California Audit Reveals Pension Debt Grew by 2,000%

Reuters / Max Whittaker
Reuters / Max Whittaker

Government accounting rules have forced a California audit that has revealed an increase in the “debt” it owes for pension liability by 2,000 percent this year. The state could nearly double the debt again next year when it is forced to account for unfunded retiree health benefits.

The Governmental Accounting Standards Board (GASB) is instituting new rules, under statement No. 68 and 71. State and local governments are now required to present greater transparency in the calculation of their “net pension liability,” which the PublicCEO blog warns is a “hidden” and “unsustainable” long-term drain on basic services.

According to a news release by California State Controller Betty Yee, “The GASB accounting rules will help to increase transparency, which will in turn focus local and state governments on ensuring they adequately plan for these important long-term obligations.”

Under the old rules, last year’s “CAFR” only reported a $3.2 billion pension debt for the state pension plans covering obligations for judges and the closed pension for legislators.

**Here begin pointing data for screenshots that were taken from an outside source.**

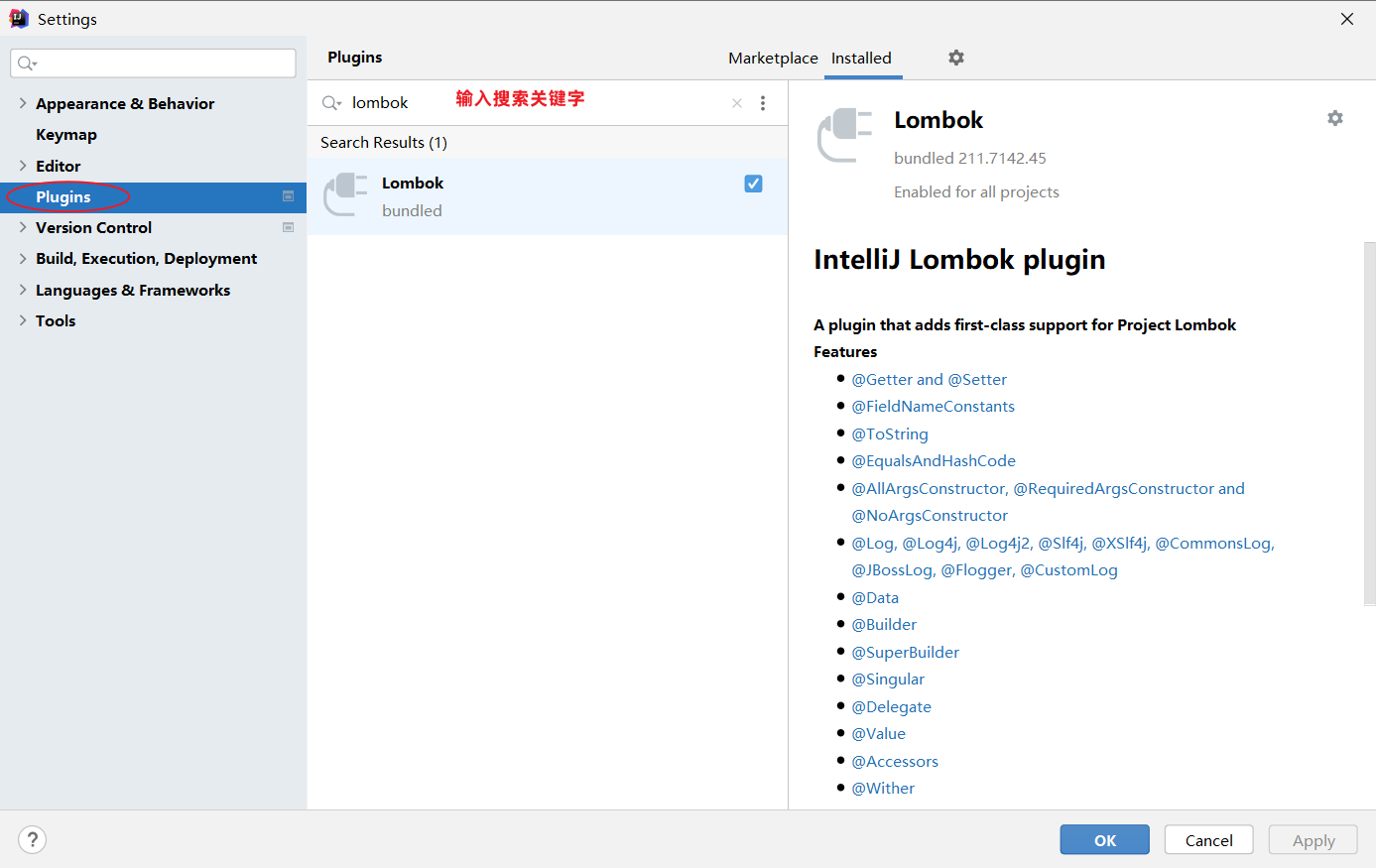Viewport: 1376px width, 868px height.
Task: Click the Version Control project-level marker icon
Action: click(288, 227)
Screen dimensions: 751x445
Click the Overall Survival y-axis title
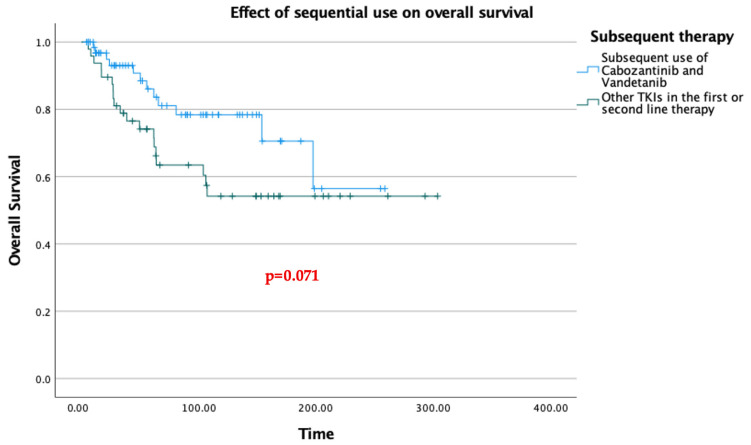[15, 210]
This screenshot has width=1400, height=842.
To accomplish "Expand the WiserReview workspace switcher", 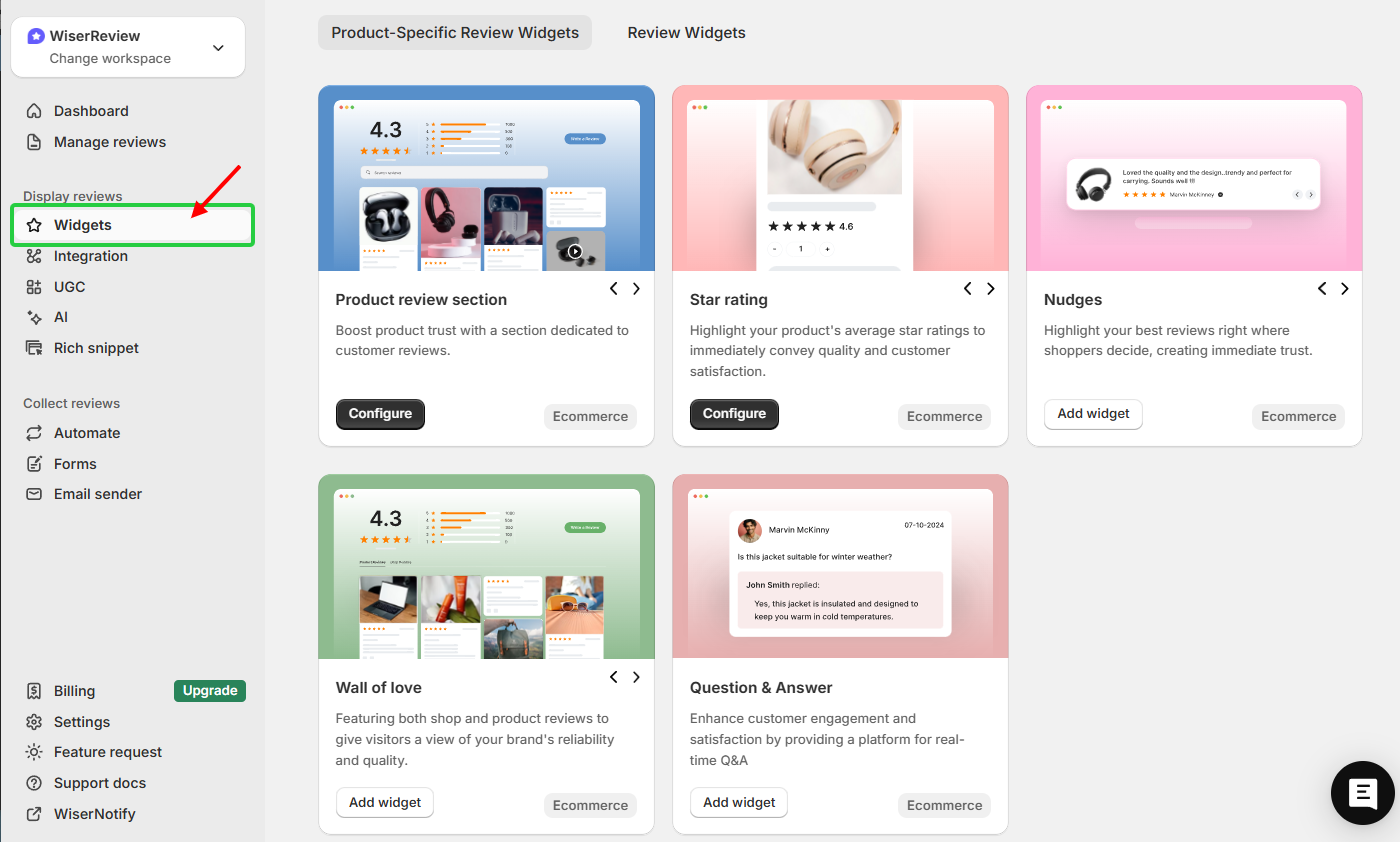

But the report for June 30, 2015 now includes “debt” for the five California Public Employees’ System (CalPERS) plans of $39.4 billion, and $22 billion for the state’s one-third proportion of the California State Teacher’s Retirement System.

The shock and awe of “hidden” debt will become even worse next year, when GASB requires California’s CAFR to acknowledge that the debt associated with “net OPEB obligation” of lifetime retirement healthcare is understated at $22.3 billion.

Controller Yee in January estimated that the CAFR for June 30, 2016 will be required to post a state debt for “other post-employment benefits” associated with lifetime retiree health care, which will jump by $51.8 billion to $74.1 billion.

Combining the two-year increase for pension and healthcare debt will mean that California’s balance sheet reserve for retirement debt will jump by $110.2 billion by June 30, 2016.

For taxpayers, California’s balance sheet increase amounts to $8,694 per state household, and is almost equal to the entire $117.5 billion in state spending for 2016.

The new debt figures are in addition to what the California Policy Center and Stanford University estimated pension “Total Unfunded Liabilities” to be last year — namely, $281.5 billion, or $22,210 per state household.

With the addition of the GASB’s required balance sheet adjustments, each of California’s approximately 12.7 million households now is on the hook for about $31,904 in pension obligations.